On 4/14/2022 2:09 PM, John Levine wrote:
It appears that Dave Crocker via mailop <[email protected]> said:
On 4/14/2022 1:27 PM, John Levine via mailop wrote:
Is anyone aware of any mail system that implements Delivered-To
the way this document describes,

Your query, to this list arrived at my inbox with these header fields:

Return-Path: <[email protected]>
Delivered-To: [email protected]
Received: from mx.mailop.org (mx.mailop.org [91.132.147.157])
        by gcp-europe-west4-b-smtpin5.hostinger.io (mx.hostinger.com) with 
ESMTPS id 4KfWJZ1H9Sz9v9X5

Without knowing what mail software your provider is running, there is
no way to tell.

The benefit of an over-the-wire approach to specification writing is that all that matters is what goes... over the wire. One does not need to know the 'intent' or 'thinking' or who the source is, or whatever about the source of the data that goess over the wire. One merely needs to know what goes over the wire, and compare it to what is in the specification.

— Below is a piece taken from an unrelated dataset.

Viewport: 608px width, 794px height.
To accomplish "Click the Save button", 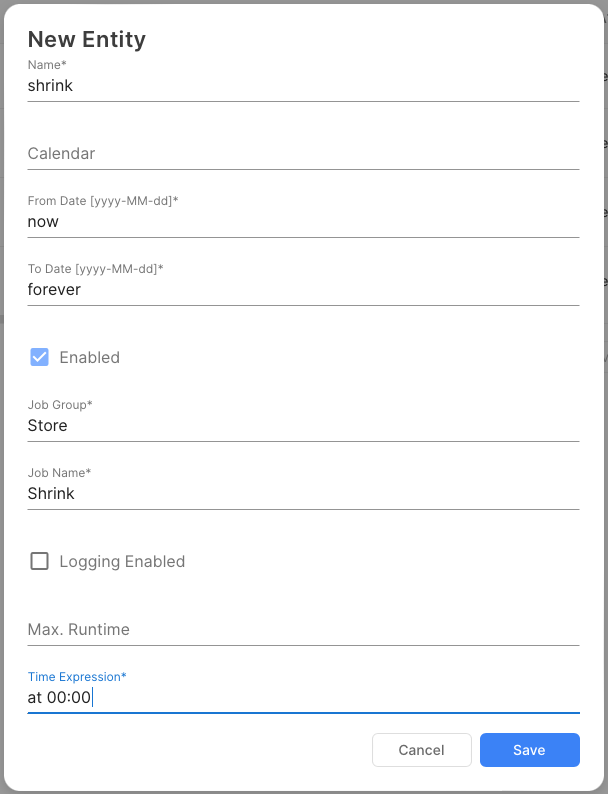I will click(x=529, y=750).
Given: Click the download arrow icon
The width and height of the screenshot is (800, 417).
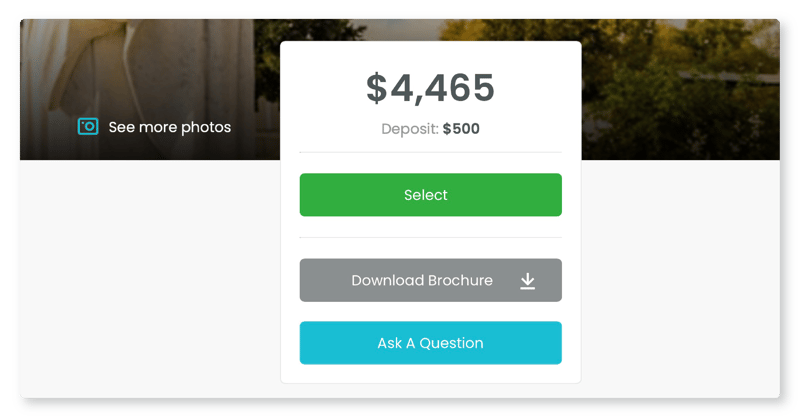Looking at the screenshot, I should coord(528,281).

So, the question remains: In what way does the example I provided deviate from what is specified in the RFC?


As we explained at length last year when you were writing this draft,
Postfix and other mail systems put a loop breaking token in
Delivered-To. Sometimes it matches the envelope address, sometimes it
does not. The detail that it may look like a mailbox does not mean
that it is a mailbox.

As I explained in your similar challenge today on another list, that's covered in the specification:

Section 4, second bullet
> If a receiving system's delivery process applies mappings or
> transformations from the address used by the MHS to a local value,
> this new value SHOULD also be recorded into a separate Delivered-To:
> field when transit and processing using that address successfully
> complete. This ensures a detailed record of the sequence of handling
> addresses used for the message.

covers that form of string.

If you think better wording should have been used, perhaps you can point to the place in the discussion archive where you suggested it? I made quite a few changes, in response to many suggestions. I'm not recalling one, about this, from you.


The code in Postfix, qmail, and Courier and the spec are available to
anyone who cares to look at them and has been for well over a decade.

That's nice.  How is this point relevant here?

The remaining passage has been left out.